■ **ОТРЫВОК ТЕКСТА**:
Как бы то ни было, мой уход увенчался успехом: больная стала поправляться; мало-помалу сон и аппетит возвращались, но я напрасно искала выражения радости на мрачном лице Герцена: он был убит и не имел силы ни верить, ни надеяться на выздоровление любимой дочери. Он жил в каком-то болезненном выжидании. Доктор позволил больной оставить Флоренцию и ехать с нами в Париж, где есть всякие медицинские пособия еще в больших размерах, чем во Флоренции. С нами ехали моя дочь и Наташа. Александр Александрович один нас провожал. Почему-то Ольга и Мейзенбуг не простились с нами.
На этот раз мы не торопились. Напротив, мы ехали очень медленно. Дорогой мы останавливались несколько раз для отдыха. В Генуе провели день; помню, что тогда Герцен писал во Флоренцию и сказал мне: «Что же сказать Ольге с Мальвидой: звать в Париж или уж оставить их в Италии? Им так не хочется отсюда ехать!» Но я советовала их звать, потому что я видела, что еще нужна больной, а Герцен, так сильно расстроенный и потрясенный, не был в состоянии заниматься моей дочерью. С больной тоже он не мог быть: ее расстроенные нервы не выносили звучного голоса ее отца.

■ **ИСХОДНЫЕ ДАННЫЕ**:
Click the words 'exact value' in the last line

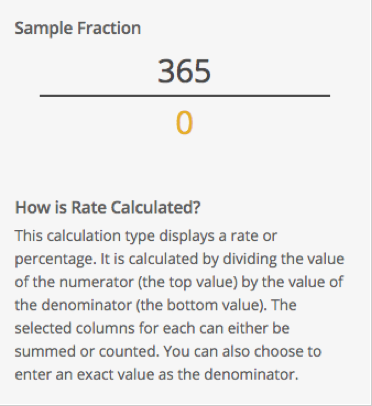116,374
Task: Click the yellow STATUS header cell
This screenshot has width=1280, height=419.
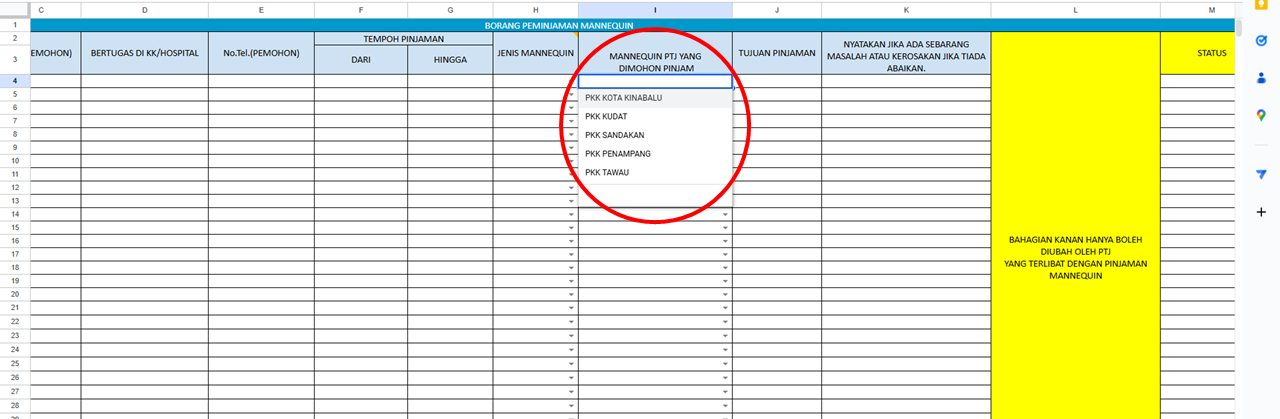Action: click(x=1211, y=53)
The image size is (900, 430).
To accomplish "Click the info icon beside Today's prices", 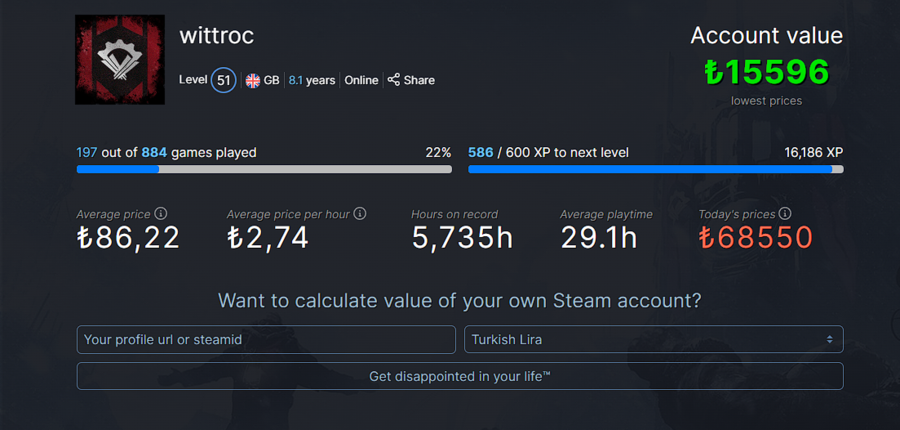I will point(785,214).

■ **ЗАДАНИЕ**:
Изложите содержание отрывка о болезни дочери Герцена в двух предложениях. Данные для выполнения этого задания не нужны.

■ **ОТВЕТ**:
Благодаря уходу больная стала поправляться, и доктор позволил ей уехать из Флоренции в Париж, однако Герцен был убит и не мог ни верить, ни надеяться на ее выздоровление. Ехали медленно, с остановками, и в Генуе Герцен спросил, звать ли в Париж Ольгу с Мальвидой, а ему посоветовали их позвать, поскольку больной еще нужна была помощь, а сам он быть с ней не мог: ее расстроенные нервы не выносили звучного голоса отца.